Data supplied =>
/---

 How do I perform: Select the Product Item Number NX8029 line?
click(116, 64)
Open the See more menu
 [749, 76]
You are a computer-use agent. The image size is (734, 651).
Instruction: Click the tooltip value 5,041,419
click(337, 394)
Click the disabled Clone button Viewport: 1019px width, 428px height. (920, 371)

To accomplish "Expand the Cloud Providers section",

\---
/---

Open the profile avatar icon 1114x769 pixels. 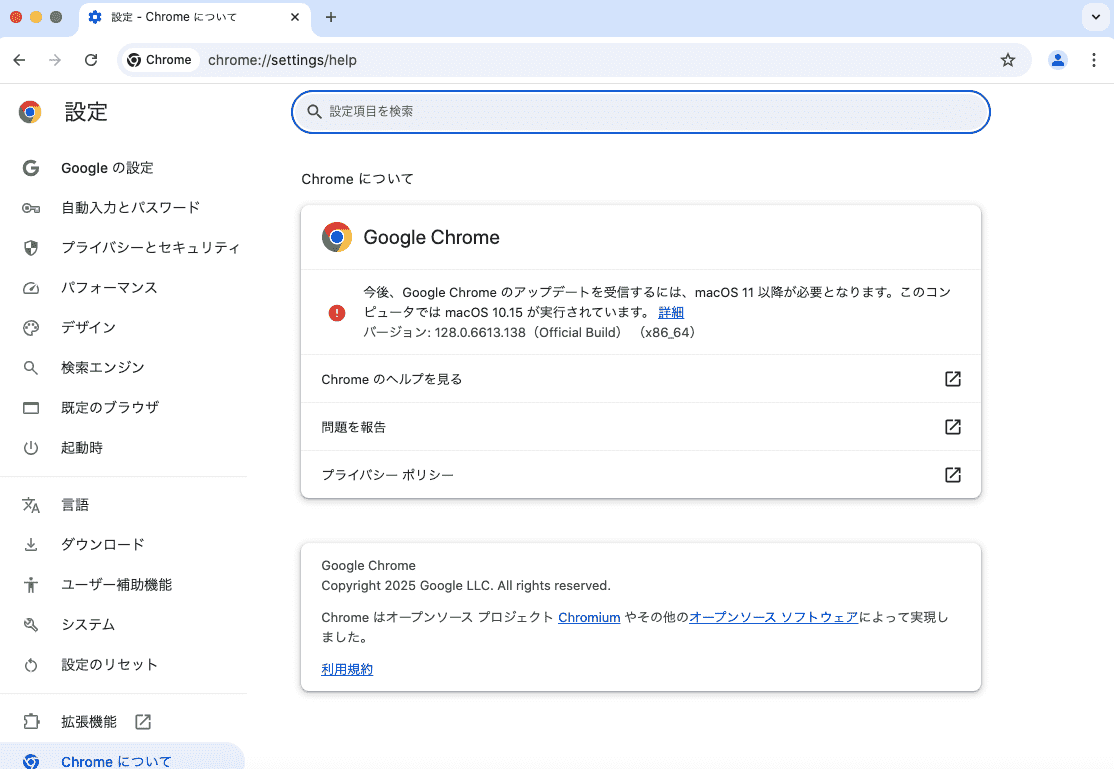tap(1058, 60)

\---

Task objective => Copy out the rows from the line with "Open the See more menu" to the line with "the Cloud Providers", including both of those lines.

Task solution =>
Open the See more menu
 [749, 76]
You are a computer-use agent. The image size is (734, 651).
Instruction: Click the tooltip value 5,041,419
click(337, 394)
Click the disabled Clone button Viewport: 1019px width, 428px height. (920, 371)

To accomplish "Expand the Cloud Providers section",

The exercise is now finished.